Add college baseball to the growing list of entertainment activities residents of The Woodlands can enjoy. Beginning this summer, a Woodlands team of Texas Collegiate League Baseball will begin play at The Woodlands Christian Academy.
According to Ramiro Lozano, a longtime resident of The Woodlands who owns and operates the new team, play will begin June 1 following the college baseball season. The teams, he said, will be made up of freshmen, sophomores and juniors and will be an invite-only team.
" The type of player that you're going to see here are athletes who have left high school and who were all-district, all-state," Lozano said.
A team name has yet to be determined.

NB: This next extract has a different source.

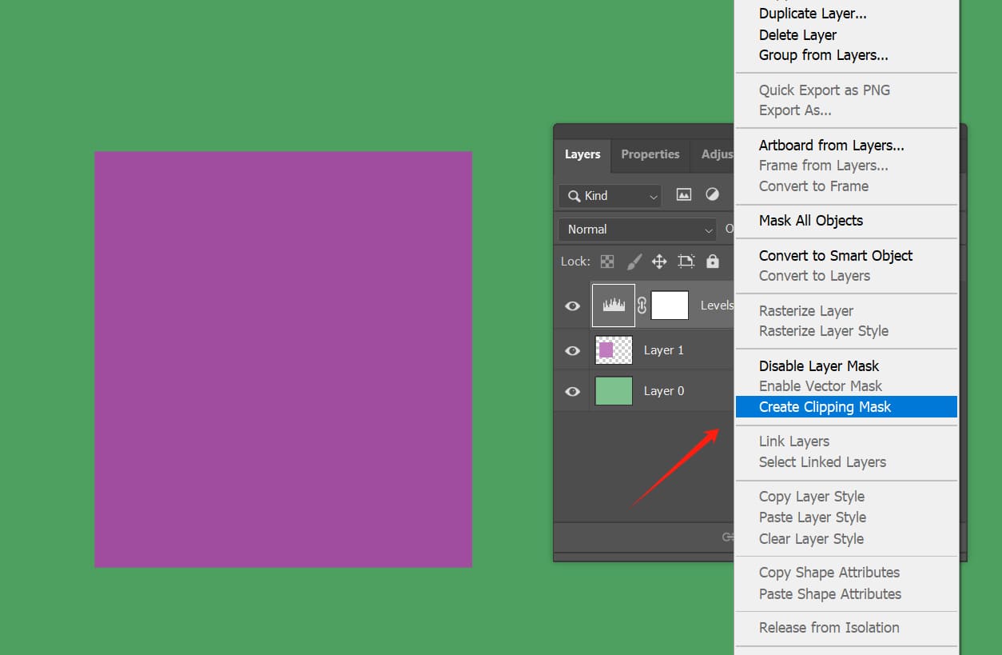
Task: Hide the Levels adjustment layer
Action: (572, 306)
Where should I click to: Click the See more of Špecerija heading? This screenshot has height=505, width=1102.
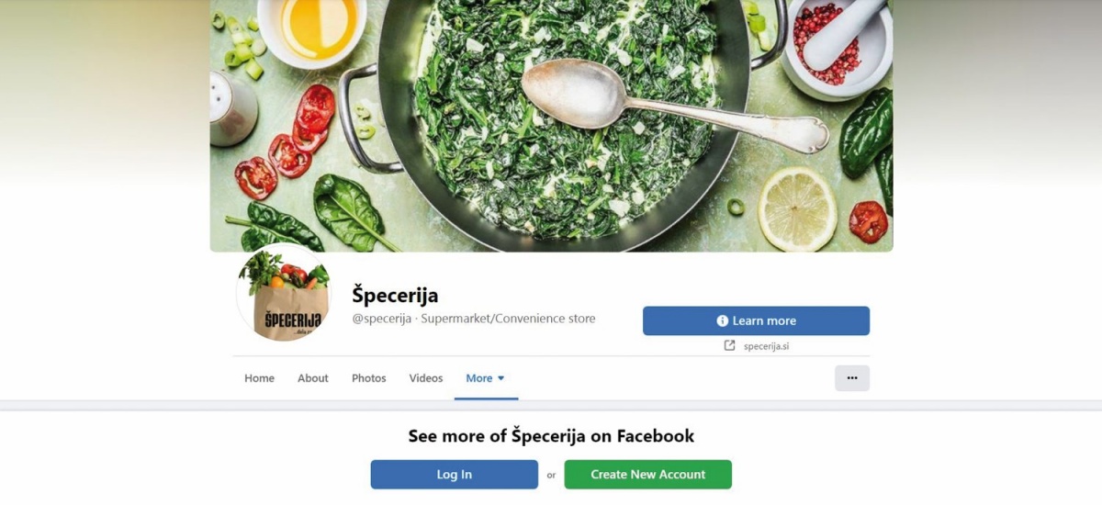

Lozano said team organizers have been receiving submissions for potential names and that the list has been narrowed to two or three names. He said the team name will likely reflect the large presence of major oil and gas companies in The Woodlands.
The Woodlands team will join teams in Bryan, Victoria, McKinney, Kilgore, Youngsville, La., Alexandria, La., and Arcadia, La., to make up an eight-team league. The team will play four to six games per week to make up a 60-game schedule that Lozano said will be played over 75 days.
" Basically it's like a full time job," Lozano said. "It's an opportunity to let [the players] figure out if they're going to go on to the next level."
Players will use wooden bats in the Texas Collegiate League, similar to minor and major league baseball, and unlike college baseball, which uses aluminum bats.
The league is entering just its eighth year, but has already seen more than 150 players go on to play in either the Major League or a minor league affiliate, including former Houston Astro Hunter Pence and Clay Buchholz of the Boston Red Sox.
Paul Goldschmidt is a graduate of The Woodlands High School. He is played in the TCL and went on to play for the Arizona Diamondbacks organization.
" [The league] gave us the opportunity to play with athletes from all over the United States," he said. " It was good baseball and gave you a chance to play a higher level of the game, to better prepare you for the professional league. The fact that they use wood bats in this league is a huge asset in helping prepare a player for the Major Leagues. Coming out of high school and college using aluminum bats it is a big difference."
In order to provide adequate seating at The Woodlands Christian Academy, Lozano is paying to install about 600 seats. He said the WCA baseball field is ideal for the league, where games typically draw between 500 and 1,500 spectators.